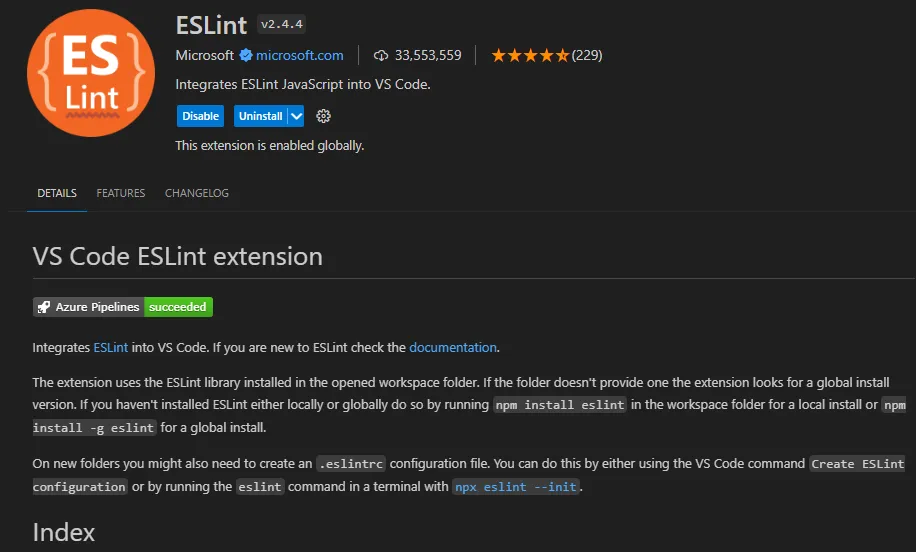Open the microsoft.com publisher link
The height and width of the screenshot is (552, 916).
300,55
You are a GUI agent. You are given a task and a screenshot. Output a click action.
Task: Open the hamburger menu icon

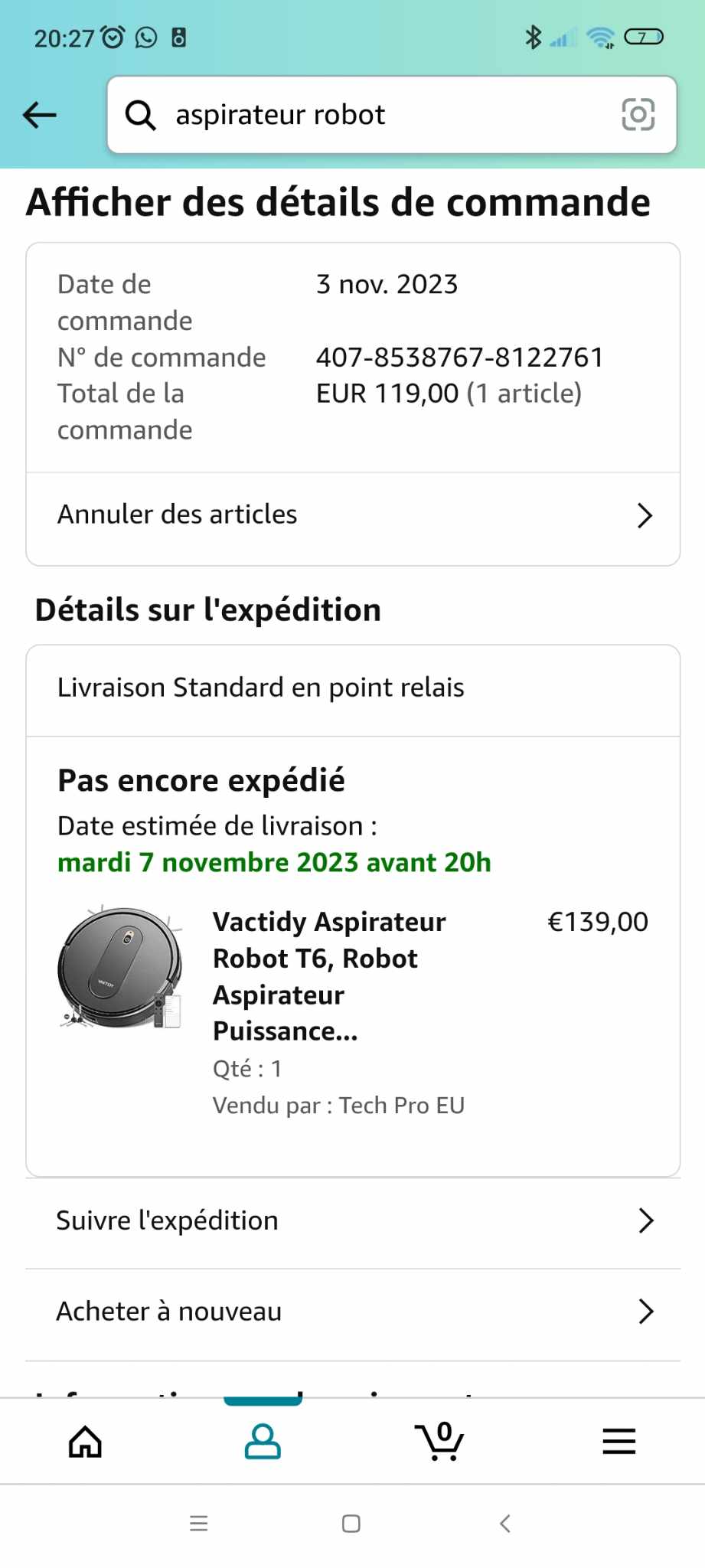(x=619, y=1442)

+ + + +

Required action: Once you find the line containing "You are a GUI", retype it and every line after it through the last line of the records above, exactly. Add nothing else, and leave out the pictures.

Exercise solution:
You are a GUI agent. You are given a task and a screenshot. Output a click action.
Task: Open the hamburger menu icon

(x=619, y=1442)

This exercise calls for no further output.